Macario fears God, is haunted by the dead, and dreams of food. One day he vows that unless he can have something entirely to himself he won’t eat at all . His wife (Pina Pellicer), fearing that he’ll die, steals a turkey, cooks it for him and asks him to eat it out in the fields where the children won’t get to it first and he won’t be interrupted so that he can finally enjoy one thing all to himself. When he sits down to eat his turkey, he’s taunted by the devil, who offers him all kinds of things if he’d share his food with him. But Macario is a good man and refuses. Then God appears and also asks for some of his food. But Macario, figuring that God can have anything he wants, refuses him also. Finally death appears.
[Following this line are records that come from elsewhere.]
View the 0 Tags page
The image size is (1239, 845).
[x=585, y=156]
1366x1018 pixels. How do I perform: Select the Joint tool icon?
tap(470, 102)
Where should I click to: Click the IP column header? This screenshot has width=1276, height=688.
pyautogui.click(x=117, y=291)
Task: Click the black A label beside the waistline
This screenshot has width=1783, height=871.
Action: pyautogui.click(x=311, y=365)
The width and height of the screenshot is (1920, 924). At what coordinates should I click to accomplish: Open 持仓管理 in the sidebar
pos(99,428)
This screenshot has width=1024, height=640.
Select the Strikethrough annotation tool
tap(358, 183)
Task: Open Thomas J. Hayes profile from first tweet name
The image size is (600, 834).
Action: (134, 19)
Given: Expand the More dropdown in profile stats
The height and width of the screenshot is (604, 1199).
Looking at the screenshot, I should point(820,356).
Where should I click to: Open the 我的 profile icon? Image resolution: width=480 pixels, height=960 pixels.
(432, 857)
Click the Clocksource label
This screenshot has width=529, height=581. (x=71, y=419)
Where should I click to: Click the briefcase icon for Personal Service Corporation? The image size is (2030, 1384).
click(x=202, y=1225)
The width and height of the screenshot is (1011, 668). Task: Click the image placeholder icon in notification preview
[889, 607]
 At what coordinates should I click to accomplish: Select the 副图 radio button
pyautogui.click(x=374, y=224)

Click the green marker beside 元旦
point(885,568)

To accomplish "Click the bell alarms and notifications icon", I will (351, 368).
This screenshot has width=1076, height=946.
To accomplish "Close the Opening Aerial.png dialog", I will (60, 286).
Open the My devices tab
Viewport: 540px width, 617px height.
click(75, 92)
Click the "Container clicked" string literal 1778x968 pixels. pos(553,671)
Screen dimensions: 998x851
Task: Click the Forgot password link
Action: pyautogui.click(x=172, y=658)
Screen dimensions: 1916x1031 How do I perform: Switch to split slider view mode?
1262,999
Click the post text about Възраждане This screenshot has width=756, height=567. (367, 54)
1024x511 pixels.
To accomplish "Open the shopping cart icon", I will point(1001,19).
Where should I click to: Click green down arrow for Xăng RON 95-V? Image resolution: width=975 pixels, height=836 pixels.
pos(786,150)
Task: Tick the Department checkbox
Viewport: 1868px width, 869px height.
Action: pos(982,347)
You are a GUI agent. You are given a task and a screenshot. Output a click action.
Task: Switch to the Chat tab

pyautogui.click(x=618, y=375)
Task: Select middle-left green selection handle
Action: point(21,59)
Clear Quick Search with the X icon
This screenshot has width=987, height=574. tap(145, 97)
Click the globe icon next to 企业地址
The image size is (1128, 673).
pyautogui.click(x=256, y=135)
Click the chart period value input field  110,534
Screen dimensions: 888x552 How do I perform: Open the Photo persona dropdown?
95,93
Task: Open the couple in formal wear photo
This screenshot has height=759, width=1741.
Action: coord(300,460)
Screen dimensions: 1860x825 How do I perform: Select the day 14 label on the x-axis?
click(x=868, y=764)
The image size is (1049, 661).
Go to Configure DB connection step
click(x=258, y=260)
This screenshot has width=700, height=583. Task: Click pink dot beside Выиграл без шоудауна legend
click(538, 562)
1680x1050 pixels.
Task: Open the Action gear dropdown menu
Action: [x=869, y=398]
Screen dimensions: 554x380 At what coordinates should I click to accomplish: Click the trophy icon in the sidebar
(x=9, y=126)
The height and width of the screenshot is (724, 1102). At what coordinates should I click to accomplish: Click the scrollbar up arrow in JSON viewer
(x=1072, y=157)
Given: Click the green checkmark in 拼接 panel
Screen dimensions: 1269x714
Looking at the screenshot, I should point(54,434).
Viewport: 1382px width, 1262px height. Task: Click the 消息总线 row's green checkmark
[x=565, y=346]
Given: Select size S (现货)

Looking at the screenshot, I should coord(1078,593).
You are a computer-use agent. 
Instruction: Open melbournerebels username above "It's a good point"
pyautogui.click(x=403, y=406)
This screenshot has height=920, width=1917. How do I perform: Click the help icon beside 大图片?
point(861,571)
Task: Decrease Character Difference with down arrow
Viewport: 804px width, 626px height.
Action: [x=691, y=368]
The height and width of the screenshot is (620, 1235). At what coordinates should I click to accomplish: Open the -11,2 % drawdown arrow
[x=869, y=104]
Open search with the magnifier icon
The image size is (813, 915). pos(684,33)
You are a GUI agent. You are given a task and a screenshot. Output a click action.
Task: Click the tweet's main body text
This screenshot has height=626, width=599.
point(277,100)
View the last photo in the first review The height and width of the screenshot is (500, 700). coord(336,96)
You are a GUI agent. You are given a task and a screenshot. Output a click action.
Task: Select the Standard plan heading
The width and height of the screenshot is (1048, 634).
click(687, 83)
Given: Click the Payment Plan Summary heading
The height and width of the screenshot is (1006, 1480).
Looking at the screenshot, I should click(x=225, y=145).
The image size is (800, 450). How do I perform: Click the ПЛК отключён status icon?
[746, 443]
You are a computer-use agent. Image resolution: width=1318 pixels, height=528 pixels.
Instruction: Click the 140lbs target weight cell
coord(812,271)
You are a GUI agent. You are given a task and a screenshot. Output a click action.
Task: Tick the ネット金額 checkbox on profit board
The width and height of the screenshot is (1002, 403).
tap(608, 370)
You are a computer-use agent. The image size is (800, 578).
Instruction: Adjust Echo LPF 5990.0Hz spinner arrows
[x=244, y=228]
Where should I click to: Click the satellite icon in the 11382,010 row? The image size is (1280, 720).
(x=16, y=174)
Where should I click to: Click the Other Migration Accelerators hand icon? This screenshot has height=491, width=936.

Macario figuring he’s got no option and that at least he’ll live for as long as it takes death to eat his half of the turkey, agrees to share it.
As a reward, death offers him a vial of water that can bring some people back from the dead. Macario is to be alone with those he wants to cure, death will then appear. If he’s at the foot of the bed, Macario can offer them his water and cure them. If Death’s at the head, nothing can be done for them and they’re goners. Macario’s urged to be careful with this magic water as he will receive no more and when it’s gone Death will be merciless.
Macario is delighted to have escaped death, and with newfound powers. But has he? The rest of the film is a morality tale, a fable about life and death, a commentary on the meanings of Mexico’s day of the dead, the cruelties of Church and government, the petty avarices of little people made big with money.
It’s a beautiful film, rich in symbolism, poetic but directly accessible. It’s got striking, expressionist imagery that is easily understandable in ways that go right to one’s head and heart. It’s a direct influence on the equally great Coco, one of the many reasons to see it.
4 thoughts on “Macario (Roberto Gavaldón, Mexico, 1960)”
I was lucky enough to see Macario on a pristine 35mm print at the Edinburgh Film Festival in 2015, as part of their ‘Focus on Mexico’ that year (in conjunction with the Year of Mexico in the UK) – it was jaw-droppingly beautiful (the scene with the sea of candles in particular). I’m still hoping that I’ll manage to catch more of Gavaldon’s films (and also to track down more films made with Gabriel Figueroa’s involvement) – but as you’ve noted in another post recently, very few Mexican films from that era are available in subtitled form (and the sound is often too murky for me to get by without subs).
It’s a pity because so many of them are great. I understand Enamorada is getting a Criterion release so at least that’s a plus.